SUPPLIED DATA ->

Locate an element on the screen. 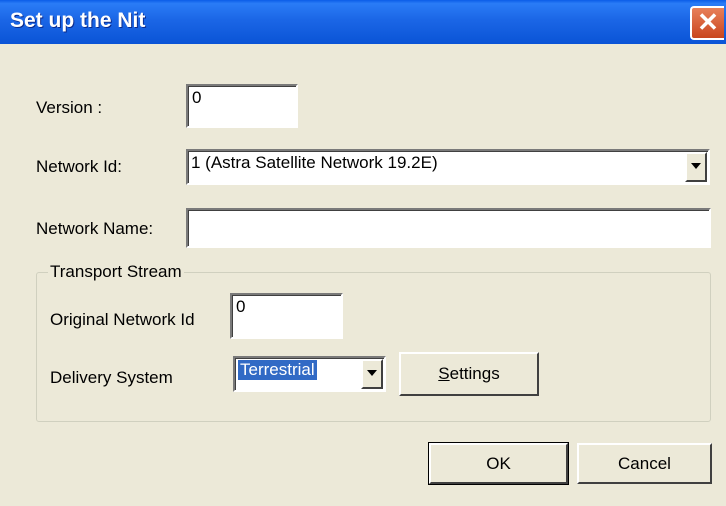  settings-button: Settings is located at coordinates (469, 374).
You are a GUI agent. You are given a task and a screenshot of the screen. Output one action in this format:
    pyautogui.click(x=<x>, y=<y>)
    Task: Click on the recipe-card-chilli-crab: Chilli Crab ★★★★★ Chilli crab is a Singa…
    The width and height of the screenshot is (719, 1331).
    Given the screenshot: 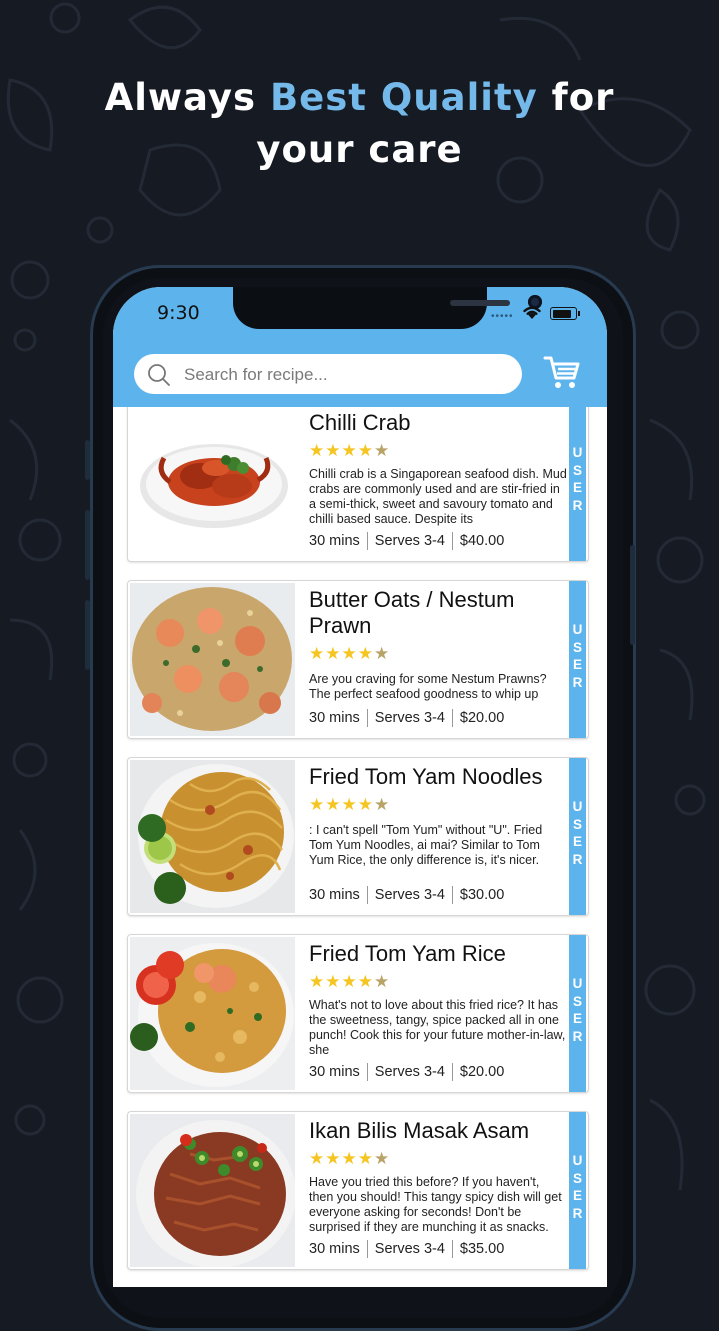 What is the action you would take?
    pyautogui.click(x=358, y=484)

WORK TASK -> Duplicate the entries starting with the line containing "You are a GUI" and going on through the line containing "Task: Click on".

YOUR RESPONSE ->
You are a GUI agent. You are given a task and a screenshot of the screen. Output one action in this format:
    pyautogui.click(x=<x>, y=<y>)
    Task: Click on the recipe-card-chilli-crab: Chilli Crab ★★★★★ Chilli crab is a Singa…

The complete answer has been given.